━━━ Exercise input ━━━
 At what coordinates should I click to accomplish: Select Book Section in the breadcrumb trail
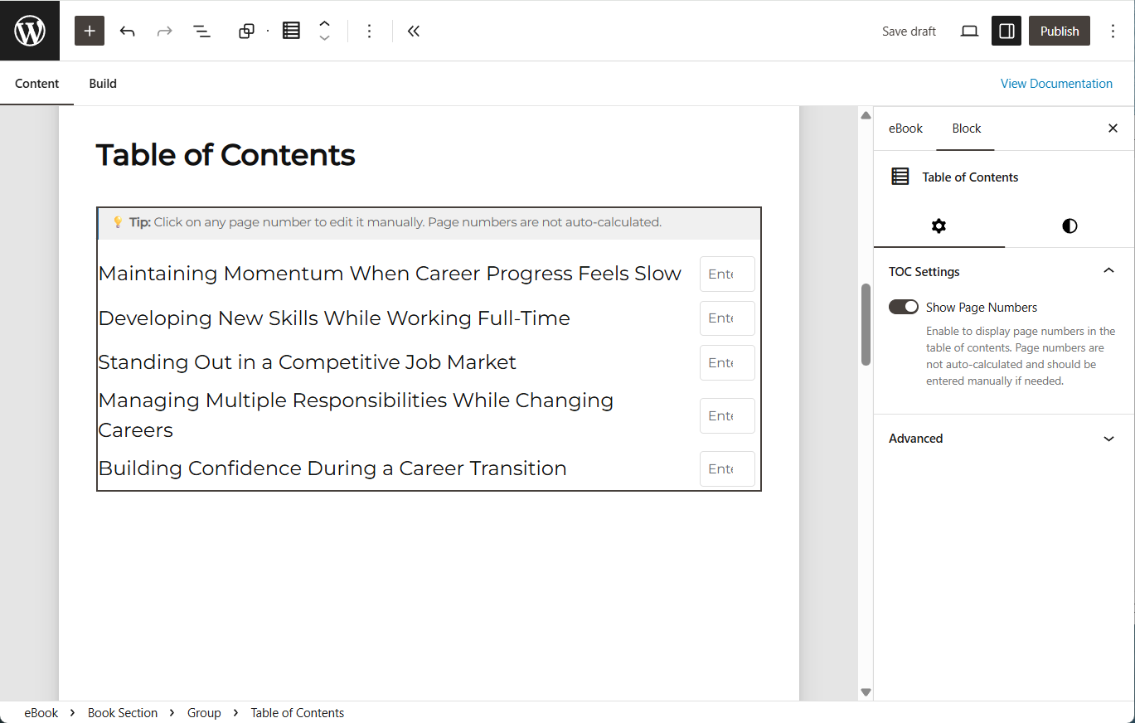point(123,712)
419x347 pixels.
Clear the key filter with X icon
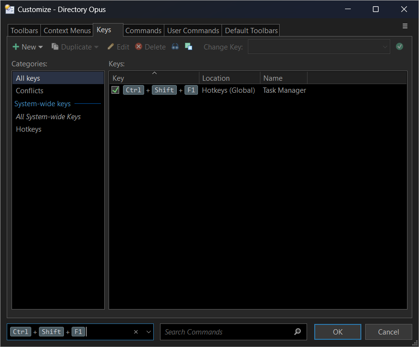click(136, 332)
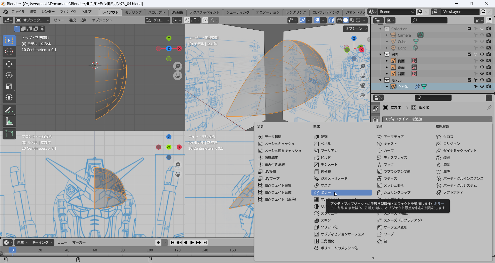Select the Annotate pencil tool
The height and width of the screenshot is (263, 495).
coord(9,110)
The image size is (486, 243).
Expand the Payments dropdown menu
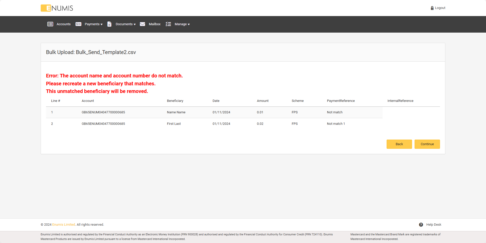(94, 24)
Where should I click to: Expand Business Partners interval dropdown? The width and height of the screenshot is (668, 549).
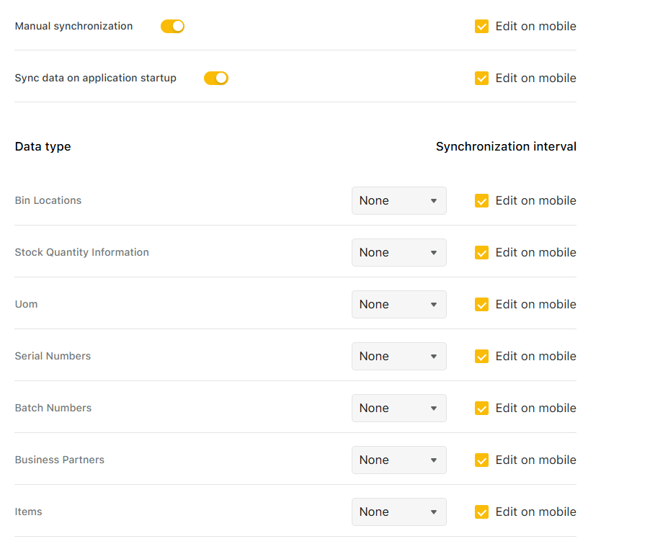pos(398,460)
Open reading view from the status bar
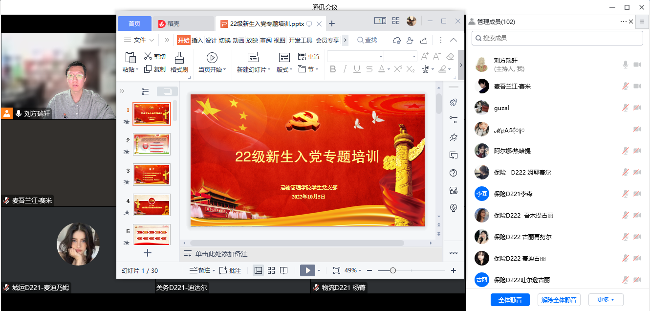 284,270
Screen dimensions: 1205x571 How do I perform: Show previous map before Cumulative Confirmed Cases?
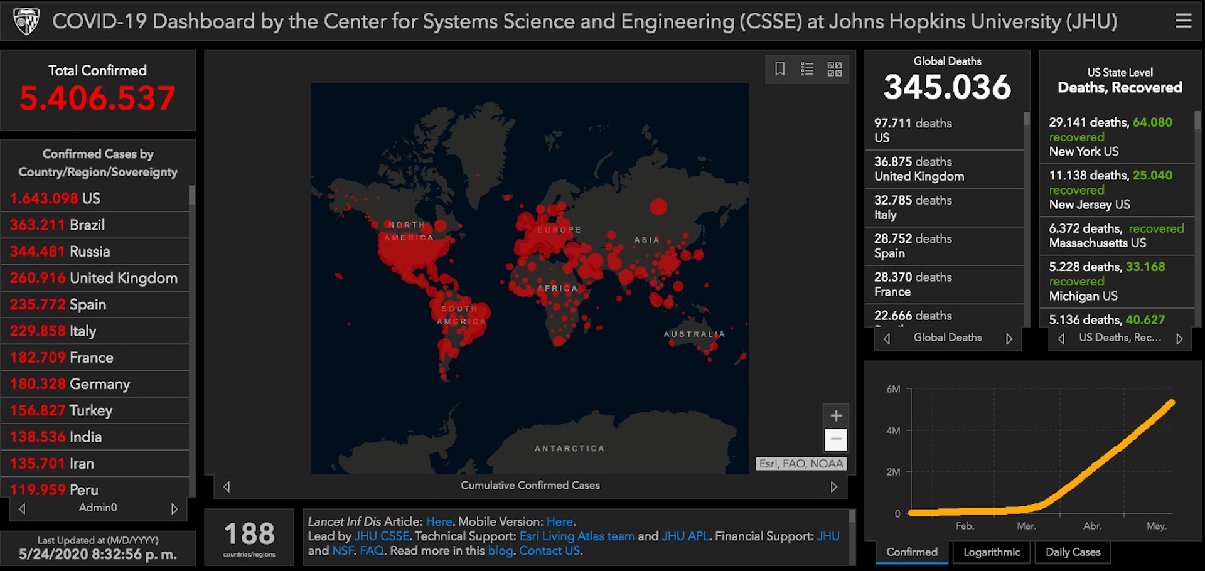pyautogui.click(x=227, y=487)
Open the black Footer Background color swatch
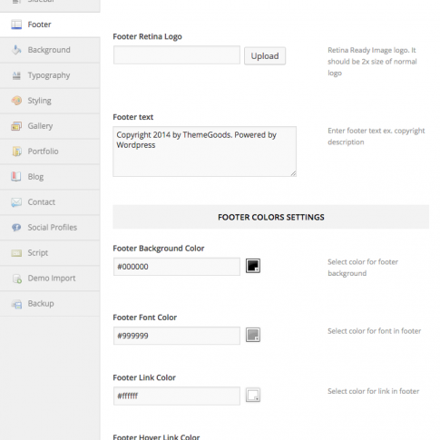This screenshot has height=440, width=440. pos(253,266)
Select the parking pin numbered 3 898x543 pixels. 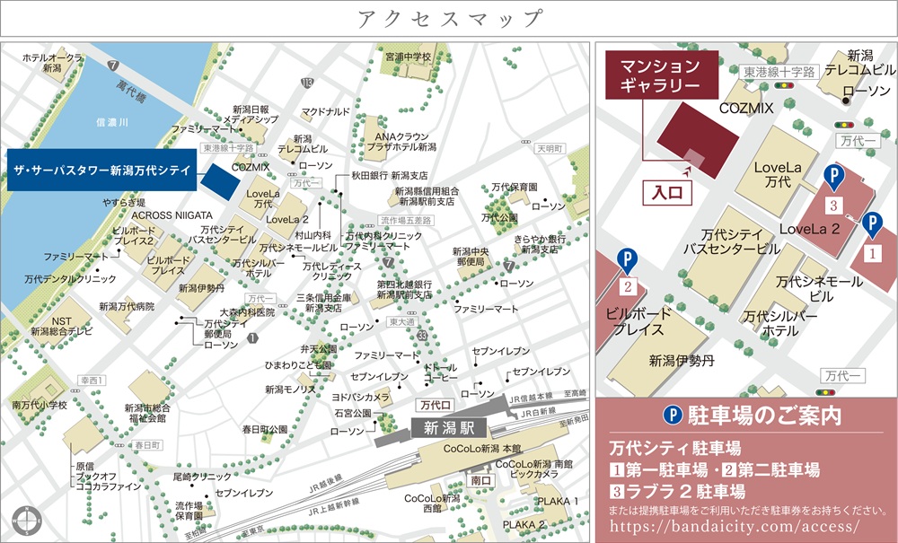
━━━
Task instructions: Your copy must hold every record above in its exact wording and must hold no pictures.

Written response:
 At what coordinates should I click to accomplish: Select Book Section in the breadcrumb trail
point(123,712)
419x347 pixels.
Clear the key filter with X icon
click(136, 332)
Select the Annotate pencil tool
The height and width of the screenshot is (263, 495).
coord(9,110)
The image size is (486, 243).
Expand the Payments dropdown menu
(94, 24)
Where should I click to: Expand Business Partners interval dropdown? The width and height of the screenshot is (668, 549).
pos(398,460)
Open reading view from the status bar
 284,270
Screen dimensions: 1205x571 How do I perform: Show previous map before Cumulative Confirmed Cases?
pyautogui.click(x=227, y=487)
Open the black Footer Background color swatch
This screenshot has height=440, width=440. pos(253,266)
Select the parking pin numbered 3 898x543 pixels. 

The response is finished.